**What to produce**
Will you write out all the entries below exactly?
====== Exercise data
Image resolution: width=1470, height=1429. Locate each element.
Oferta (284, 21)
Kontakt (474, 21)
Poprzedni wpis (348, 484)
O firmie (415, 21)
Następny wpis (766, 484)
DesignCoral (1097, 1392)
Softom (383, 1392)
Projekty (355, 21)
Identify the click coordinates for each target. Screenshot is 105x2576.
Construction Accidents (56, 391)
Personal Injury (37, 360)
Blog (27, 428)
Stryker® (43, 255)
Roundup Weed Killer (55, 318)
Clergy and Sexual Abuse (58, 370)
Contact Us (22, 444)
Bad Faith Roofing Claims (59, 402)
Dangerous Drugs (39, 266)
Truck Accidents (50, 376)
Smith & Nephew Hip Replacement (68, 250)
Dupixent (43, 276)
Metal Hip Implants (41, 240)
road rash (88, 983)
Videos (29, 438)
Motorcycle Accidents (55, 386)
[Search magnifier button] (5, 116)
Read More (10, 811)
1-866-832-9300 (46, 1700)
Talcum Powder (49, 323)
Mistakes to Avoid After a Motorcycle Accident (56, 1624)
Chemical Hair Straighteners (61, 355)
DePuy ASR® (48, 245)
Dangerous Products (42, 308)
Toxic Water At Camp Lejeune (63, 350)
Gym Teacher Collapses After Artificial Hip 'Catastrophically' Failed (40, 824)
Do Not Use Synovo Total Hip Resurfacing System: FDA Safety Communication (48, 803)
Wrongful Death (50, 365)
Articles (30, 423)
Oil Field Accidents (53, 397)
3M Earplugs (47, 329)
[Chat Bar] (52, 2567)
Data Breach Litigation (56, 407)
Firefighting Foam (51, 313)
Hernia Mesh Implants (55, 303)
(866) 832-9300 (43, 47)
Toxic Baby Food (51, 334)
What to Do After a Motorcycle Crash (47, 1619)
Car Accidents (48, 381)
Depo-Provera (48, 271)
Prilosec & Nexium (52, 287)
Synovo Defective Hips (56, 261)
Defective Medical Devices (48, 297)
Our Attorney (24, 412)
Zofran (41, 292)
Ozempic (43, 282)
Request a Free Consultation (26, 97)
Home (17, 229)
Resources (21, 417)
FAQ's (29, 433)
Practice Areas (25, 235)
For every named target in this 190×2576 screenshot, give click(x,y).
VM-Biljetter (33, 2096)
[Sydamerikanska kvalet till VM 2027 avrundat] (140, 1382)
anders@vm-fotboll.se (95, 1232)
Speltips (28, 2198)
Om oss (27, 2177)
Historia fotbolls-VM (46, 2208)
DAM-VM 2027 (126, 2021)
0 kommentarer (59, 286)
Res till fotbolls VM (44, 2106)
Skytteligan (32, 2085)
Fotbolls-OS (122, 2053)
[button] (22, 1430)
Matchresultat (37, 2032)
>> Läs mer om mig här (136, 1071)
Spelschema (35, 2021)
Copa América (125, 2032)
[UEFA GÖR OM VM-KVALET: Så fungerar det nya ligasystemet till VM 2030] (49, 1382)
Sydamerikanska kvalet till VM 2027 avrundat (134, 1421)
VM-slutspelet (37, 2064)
============
**Task result**
Image resolution: width=1470, height=1429. Locate each element.
Oferta (284, 21)
Kontakt (474, 21)
Poprzedni wpis (348, 484)
O firmie (415, 21)
Następny wpis (766, 484)
DesignCoral (1097, 1392)
Softom (383, 1392)
Projekty (355, 21)
Identify the click coordinates for each target. Screenshot is 105x2576.
Construction Accidents (56, 391)
Personal Injury (37, 360)
Blog (27, 428)
Stryker® (43, 255)
Roundup Weed Killer (55, 318)
Clergy and Sexual Abuse (58, 370)
Contact Us (22, 444)
Bad Faith Roofing Claims (59, 402)
Dangerous Drugs (39, 266)
Truck Accidents (50, 376)
Smith & Nephew Hip Replacement (68, 250)
Dupixent (43, 276)
Metal Hip Implants (41, 240)
road rash (88, 983)
Videos (29, 438)
Motorcycle Accidents (55, 386)
[Search magnifier button] (5, 116)
Read More (10, 811)
1-866-832-9300 (46, 1700)
Talcum Powder (49, 323)
Mistakes to Avoid After a Motorcycle Accident (56, 1624)
Chemical Hair Straighteners (61, 355)
DePuy ASR® (48, 245)
Dangerous Products (42, 308)
Toxic Water At Camp Lejeune (63, 350)
Gym Teacher Collapses After Artificial Hip 'Catastrophically' Failed (40, 824)
Do Not Use Synovo Total Hip Resurfacing System: FDA Safety Communication (48, 803)
Wrongful Death (50, 365)
Articles (30, 423)
Oil Field Accidents (53, 397)
3M Earplugs (47, 329)
[Chat Bar] (52, 2567)
Data Breach Litigation (56, 407)
Firefighting Foam (51, 313)
Hernia Mesh Implants (55, 303)
(866) 832-9300 (43, 47)
Toxic Baby Food (51, 334)
What to Do After a Motorcycle Crash (47, 1619)
Car Accidents (48, 381)
Depo-Provera (48, 271)
Prilosec & Nexium (52, 287)
Synovo Defective Hips (56, 261)
Defective Medical Devices (48, 297)
Our Attorney (24, 412)
Zofran (41, 292)
Ozempic (43, 282)
Request a Free Consultation (26, 97)
Home (17, 229)
Resources (21, 417)
FAQ's (29, 433)
Practice Areas (25, 235)
For every named target in this 190×2576 screenshot, give click(x,y).
VM-Biljetter (33, 2096)
[Sydamerikanska kvalet till VM 2027 avrundat] (140, 1382)
anders@vm-fotboll.se (95, 1232)
Speltips (28, 2198)
Om oss (27, 2177)
Historia fotbolls-VM (46, 2208)
DAM-VM 2027 (126, 2021)
0 kommentarer (59, 286)
Res till fotbolls VM (44, 2106)
Skytteligan (32, 2085)
Fotbolls-OS (122, 2053)
[button] (22, 1430)
Matchresultat (37, 2032)
>> Läs mer om mig här (136, 1071)
Spelschema (35, 2021)
Copa América (125, 2032)
[UEFA GÖR OM VM-KVALET: Så fungerar det nya ligasystemet till VM 2030] (49, 1382)
Sydamerikanska kvalet till VM 2027 avrundat (134, 1421)
VM-slutspelet (37, 2064)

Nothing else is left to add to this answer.